Friday, April 24, 2009

A World War II naval dive bomber was recovered from the bottom of Lake Michigan today.


A WWII naval training plane that crashed into Lake Michigan is brought to land at Waukegan Harbor this morning. (Antonio Perez/Chicago Tribune)

A World War II naval dive bomber was recovered from the bottom of Lake Michigan today, 65 years after it crashed on a training mission off Waukegan.
It's known that the pilot survived, but it's not clear which aircraft this is, because definitive identification numbers can't be found on the plane.

Nevertheless a marine salvage company in Illinios, A&T, working with a naval aviation museum, found the aircraft using sidescan sonar in 315 feet of water, 27 miles out from Waukegan.

The plane was lifted from the bottom Thursday using an airbag and towed underwater into Waukegan Harbor this morning, where the j ob was completed.

At 10:15 a.m. a Larsen marine crane began lifting the aircraft from the water and for the next half hour slowly raised it as brown water and black mud poured out of it. At 10:46 a.m., the crane operator and handlers with ropes set the plane down on a blue tarpaulin.

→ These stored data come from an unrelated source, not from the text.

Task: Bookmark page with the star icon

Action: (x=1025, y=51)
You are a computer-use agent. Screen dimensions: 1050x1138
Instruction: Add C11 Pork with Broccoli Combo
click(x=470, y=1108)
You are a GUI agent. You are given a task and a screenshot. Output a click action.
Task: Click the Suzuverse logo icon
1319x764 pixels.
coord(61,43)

The aircraft was lost during training operations during World War II when naval pilots were being trained out of Chicago's Navy Pier for takeoffs and landings on aircraft carriers.

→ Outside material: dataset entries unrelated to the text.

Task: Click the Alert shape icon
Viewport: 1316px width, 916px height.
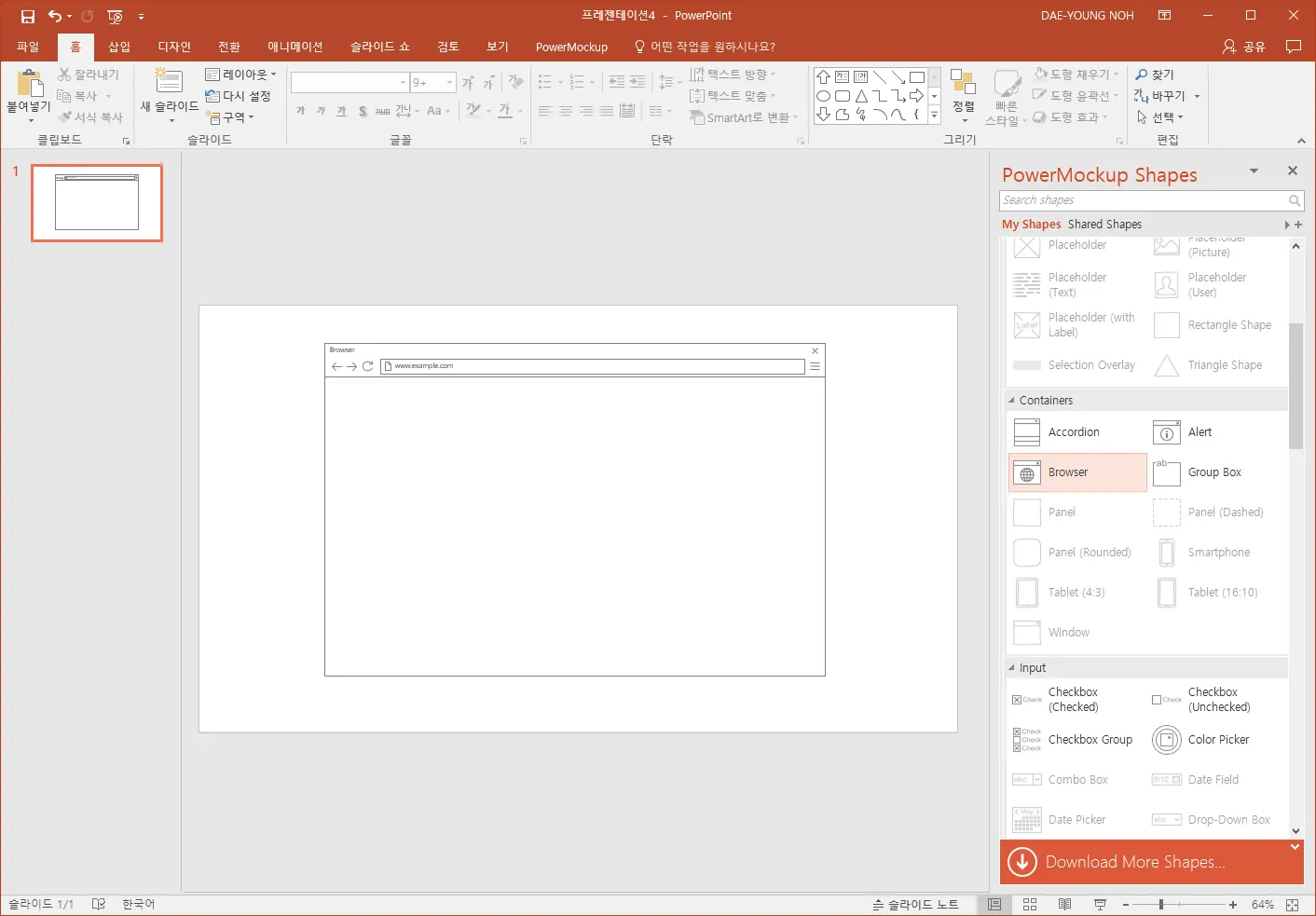Action: (1166, 432)
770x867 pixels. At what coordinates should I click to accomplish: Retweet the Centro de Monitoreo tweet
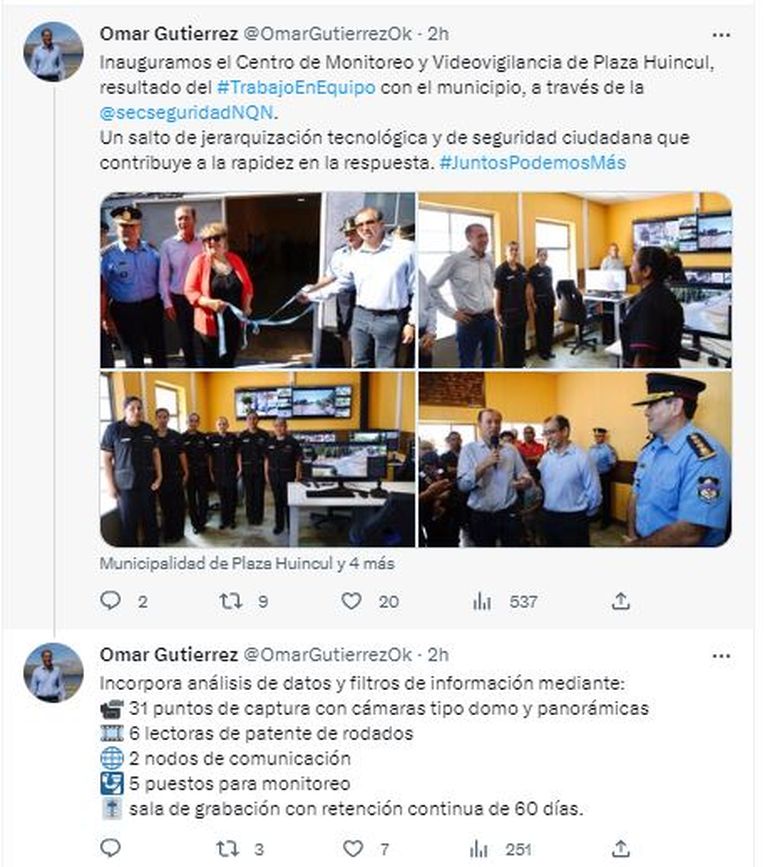click(231, 600)
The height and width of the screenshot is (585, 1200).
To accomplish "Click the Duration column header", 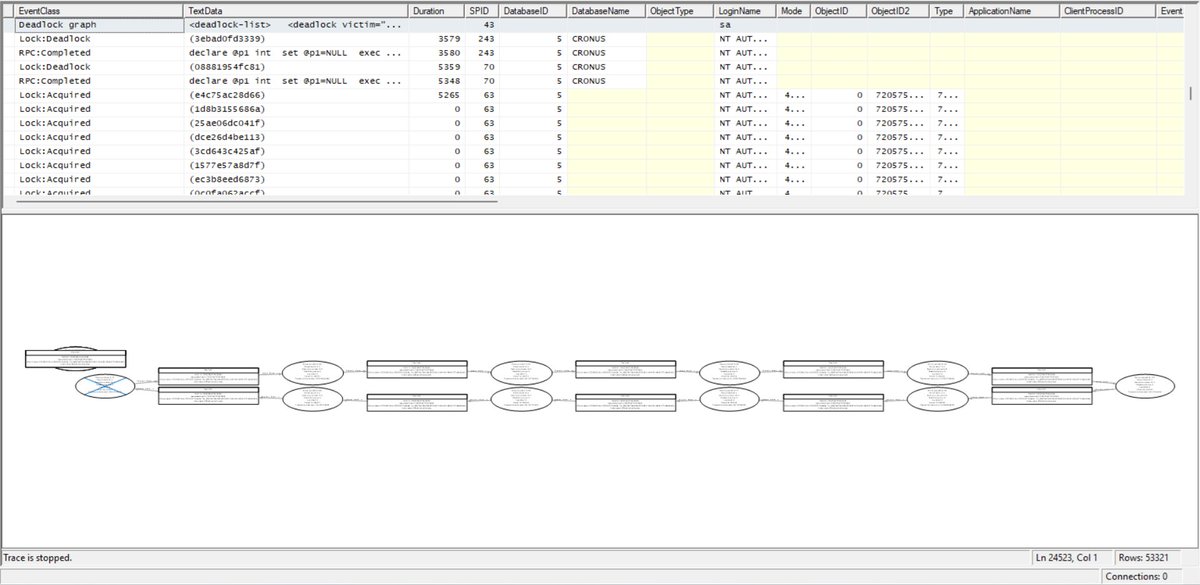I will click(435, 10).
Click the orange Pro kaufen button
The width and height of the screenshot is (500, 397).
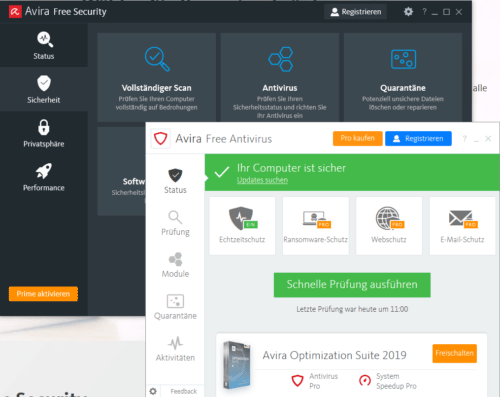(357, 138)
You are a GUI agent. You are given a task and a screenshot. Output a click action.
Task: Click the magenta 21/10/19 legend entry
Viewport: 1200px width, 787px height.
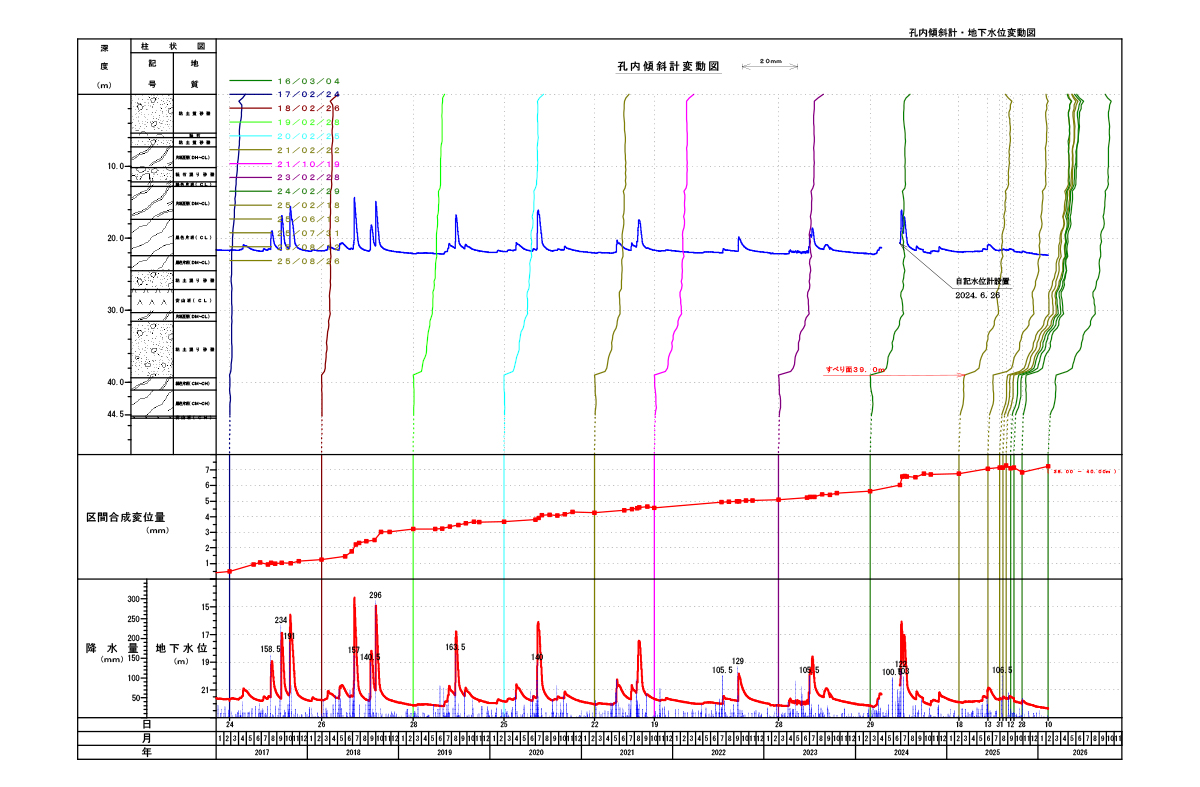click(309, 163)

This plane was one of nearly 100 that were lost during those exercises. About 40 of them have been recovered.

This morning, as the plane was lifted out of the water and gently angled toward touchdown on dry land, A&T diving engineer Keith Pearson looked at the plane with satisfaction. "This thing crashed and has been under water [a long time]. I think it looks pretty darn good, doesn't it?"